Nella notte appena trascorsa, i Carabinieri della Stazione di Cagliari-Sant’Avendrace hanno deferito in stato di libertà un 46enne disoccupato, residente a Elmas e già noto alle Forze di Polizia, accusato del reato di combustione illecita di rifiuti. L’intervento è stato attivato grazie a una segnalazione pervenuta dai Vigili del Fuoco di Cagliari, che erano già intervenuti sul posto per spegnere l’incendio.
L’intervento e i danni causati dall’incendio
I militari, giunti rapidamente sul luogo, hanno scoperto che l’uomo stava bruciando un cumulo di rifiuti, composto principalmente da materiale plastico e sterpaglie. I fumi densi e pungenti che si sprigionavano dalla combustione stavano creando un forte disagio nelle abitazioni circostanti, suscitando preoccupazione tra i residenti del quartiere.
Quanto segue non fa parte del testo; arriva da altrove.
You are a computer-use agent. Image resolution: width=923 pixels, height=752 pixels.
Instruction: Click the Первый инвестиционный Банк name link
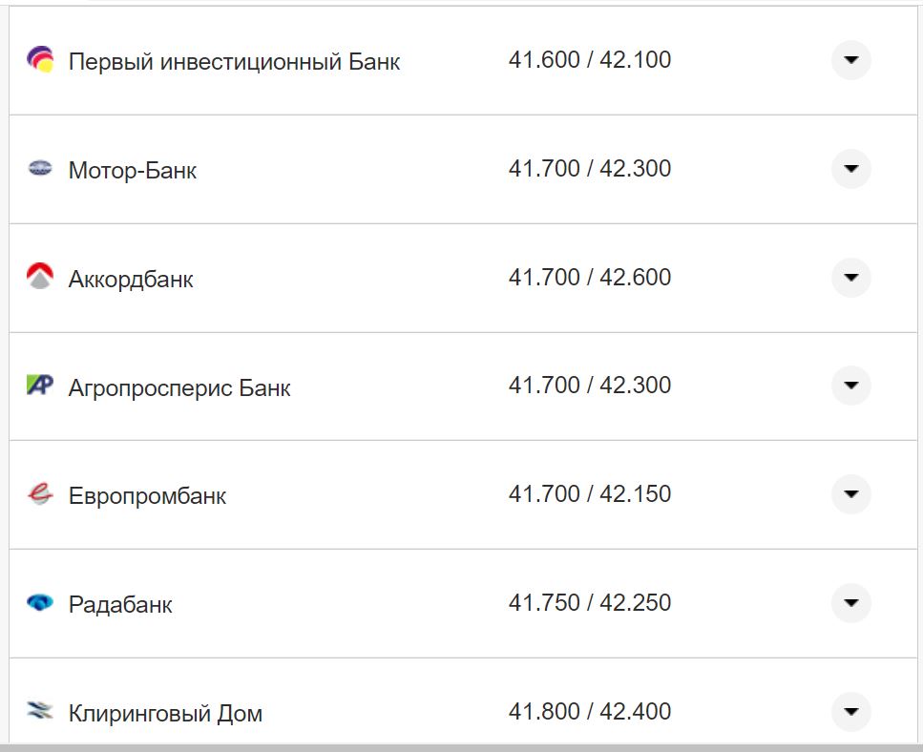pyautogui.click(x=234, y=60)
Un comportamento illecito reiterato
L’attività investigativa immediatamente avviata dai Carabinieri ha consentito di ricostruire l’accaduto. È emerso che l’azione del 46enne non fosse un episodio isolato, ma faceva parte di un comportamento illecito che si era ripetuto nel tempo. L’Autorità Giudiziaria è stata prontamente informata dell’incidente, e gli accertamenti stanno proseguendo per raccogliere ulteriori prove utili alla definizione della posizione penale dell’indagato.
L’impegno delle forze di polizia
L’operazione evidenzia l’impegno dei Carabinieri e dei Vigili del Fuoco nel contrastare atti dannosi per l’ambiente e la salute pubblica, come la combustione illegale dei rifiuti. Gli stessi militari hanno ribadito l’importanza della collaborazione tra le forze dell’ordine e la cittadinanza per prevenire e perseguire crimini di questo tipo.